**EXERCISE:** Look for the word "computer" in the entries and copy every line where it shows up.

**Stored items:**

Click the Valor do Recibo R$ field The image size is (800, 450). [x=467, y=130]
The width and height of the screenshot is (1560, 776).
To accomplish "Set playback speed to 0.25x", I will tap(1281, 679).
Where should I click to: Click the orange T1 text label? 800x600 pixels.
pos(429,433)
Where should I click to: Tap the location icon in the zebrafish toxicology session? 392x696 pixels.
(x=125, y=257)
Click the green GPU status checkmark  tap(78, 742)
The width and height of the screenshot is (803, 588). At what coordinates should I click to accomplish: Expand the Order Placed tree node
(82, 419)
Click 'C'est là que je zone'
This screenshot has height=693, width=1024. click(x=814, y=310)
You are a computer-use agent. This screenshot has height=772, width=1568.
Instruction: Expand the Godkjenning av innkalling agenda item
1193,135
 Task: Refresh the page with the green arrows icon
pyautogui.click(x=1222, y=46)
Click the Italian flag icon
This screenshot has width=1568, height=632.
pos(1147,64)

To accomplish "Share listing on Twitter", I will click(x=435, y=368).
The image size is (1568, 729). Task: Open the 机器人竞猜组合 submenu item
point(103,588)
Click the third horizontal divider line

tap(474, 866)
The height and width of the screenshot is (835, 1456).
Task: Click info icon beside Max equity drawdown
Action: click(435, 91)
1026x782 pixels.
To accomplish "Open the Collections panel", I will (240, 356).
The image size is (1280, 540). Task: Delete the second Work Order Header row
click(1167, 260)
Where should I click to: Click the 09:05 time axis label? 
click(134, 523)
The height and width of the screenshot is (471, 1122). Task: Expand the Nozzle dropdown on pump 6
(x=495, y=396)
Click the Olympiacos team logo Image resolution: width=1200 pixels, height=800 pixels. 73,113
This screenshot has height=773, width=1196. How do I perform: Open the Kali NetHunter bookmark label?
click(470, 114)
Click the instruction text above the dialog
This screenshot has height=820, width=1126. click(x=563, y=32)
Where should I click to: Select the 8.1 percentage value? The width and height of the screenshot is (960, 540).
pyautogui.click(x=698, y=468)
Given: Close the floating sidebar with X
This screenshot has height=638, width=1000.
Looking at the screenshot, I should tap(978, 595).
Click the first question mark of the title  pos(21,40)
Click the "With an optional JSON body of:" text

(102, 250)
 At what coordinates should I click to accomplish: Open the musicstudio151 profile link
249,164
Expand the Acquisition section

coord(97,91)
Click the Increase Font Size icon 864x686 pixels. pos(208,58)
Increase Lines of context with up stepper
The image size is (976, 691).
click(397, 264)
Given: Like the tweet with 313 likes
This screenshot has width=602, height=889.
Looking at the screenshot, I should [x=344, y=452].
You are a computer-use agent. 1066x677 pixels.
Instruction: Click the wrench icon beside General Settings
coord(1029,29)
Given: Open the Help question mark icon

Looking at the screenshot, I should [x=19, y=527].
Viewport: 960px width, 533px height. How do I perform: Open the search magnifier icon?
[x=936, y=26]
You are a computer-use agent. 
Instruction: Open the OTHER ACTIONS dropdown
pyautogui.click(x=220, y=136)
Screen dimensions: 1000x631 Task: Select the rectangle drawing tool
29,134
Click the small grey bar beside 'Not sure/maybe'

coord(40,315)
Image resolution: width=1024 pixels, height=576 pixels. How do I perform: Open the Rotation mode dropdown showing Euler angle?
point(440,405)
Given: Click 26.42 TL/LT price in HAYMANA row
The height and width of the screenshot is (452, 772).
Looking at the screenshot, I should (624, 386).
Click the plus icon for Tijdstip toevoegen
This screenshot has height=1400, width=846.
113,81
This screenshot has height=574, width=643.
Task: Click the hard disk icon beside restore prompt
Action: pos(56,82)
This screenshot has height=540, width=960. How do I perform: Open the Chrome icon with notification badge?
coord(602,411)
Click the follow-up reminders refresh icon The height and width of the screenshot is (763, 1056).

**OUTPUT OF THE TASK:**
You are a computer-use agent. This screenshot has height=772, width=1568.
You are a computer-use agent. 1066x677 pixels.
You are a computer-use agent. 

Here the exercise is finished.